OBJECTIVES: Pemetrexed continuation maintenance therapy after induction with platinum-based chemotherapy is a standard treatment option for non-squamous non-small cell lung cancer (NSCLC) patients. However, discontinuation of maintenance therapy is still a challenge in clinical practice. We aimed to investigate interfering factors and clinical risk associated with discontinuation of pemetrexed maintenance therapy (PMT).

MATERIALS AND METHODS: Data of patients with locally advanced or metastatic non-squamous NSCLC who received PMT between December 2011 and October 2015 were retrospectively analyzed. Patients' characteristics, performance status (PS), response and toxicity evaluation were collected. The reasons for PMT discontinuation were summarized. Progression-free survival (PFS) and overall survival (OS) were analyzed by Kaplan-Meier method and Cox proportional hazard model.
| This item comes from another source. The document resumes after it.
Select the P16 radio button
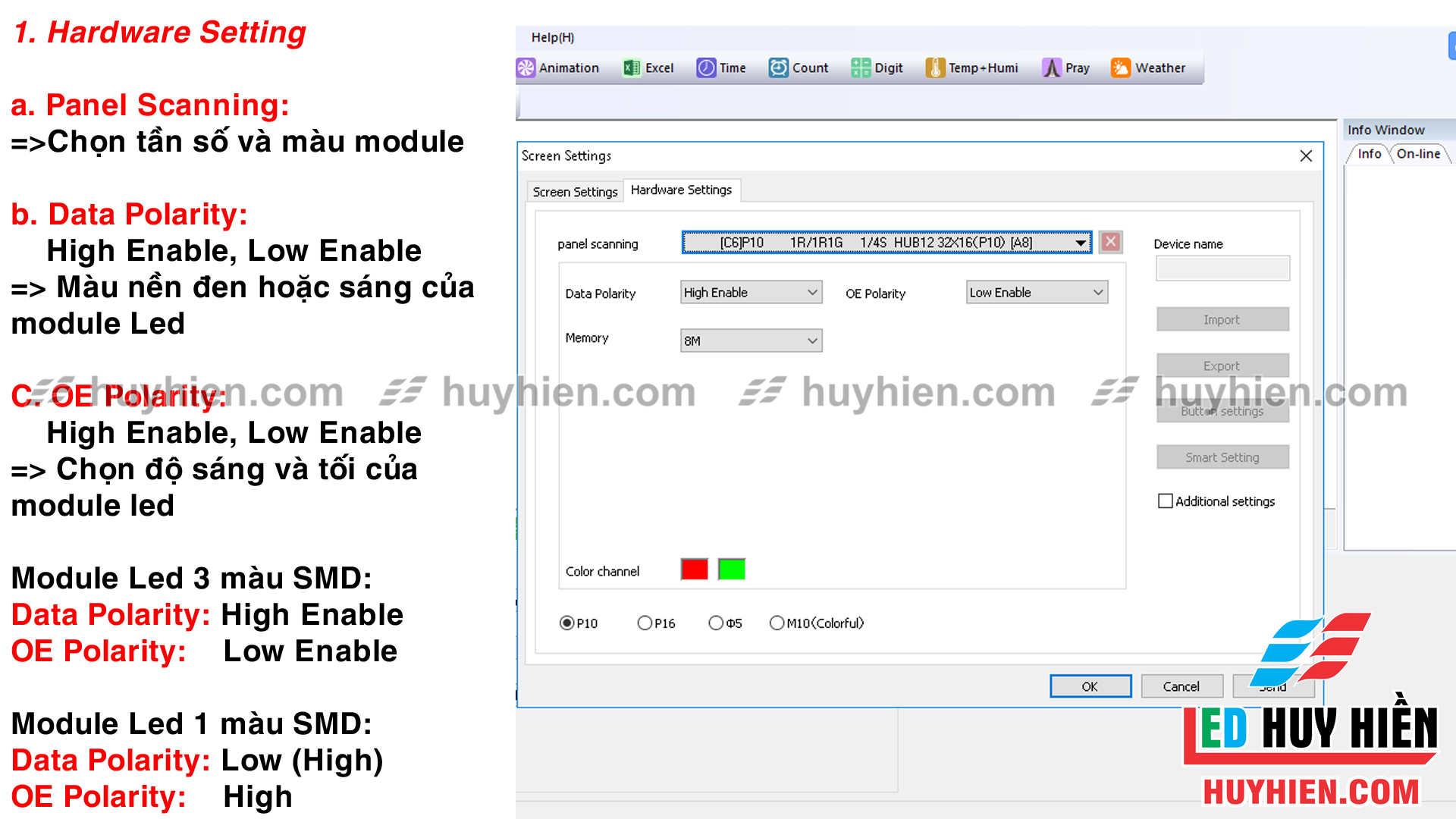Image resolution: width=1456 pixels, height=819 pixels. 645,623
RESULTS: Of the 220 patients included for final analysis, 132 patients (60.0%) continued PMT until disease progression. The patients over 60 years old (p=0.021), the patients with PS 2 at the initiation of PMT (p=0.005) and the patients experienced grade 3/4 toxicity during PMT (p<0.001) had a higher discontinuation rate. The reasons for PMT discontinuation were the regarding toxicity (39.8%), high intensity of hospital visit (17.0%), treatment cost (13.6%), patients' preference (26.1%) and failure of pain control (3.4%). In univariate analysis, PS 0-1 at the initiation of PMT (5.6 versus 4.3 months, p=0.022) and PMT continuation (5.6 versus 4.3 months, p<0.001) were associated with improved PFS. And PMT continuation was associated with improved OS (19.2 versus 16.8 months, p=0.003) along with actionable mutations and PS 0-1 at the initiation of PMT. In multivariate analysis, PMT continuation (hazard ratio: 1.486; 95% CI: 1.050-2.104; p=0.025) was an independent prognostic factor regarding OS benefit assessed by Cox proportional hazard model.

CONCLUSION: Discontinuation of PMT is common in clinical practice. The survival benefit suggests that fit patients should be encouraged to continue PMT until disease progression.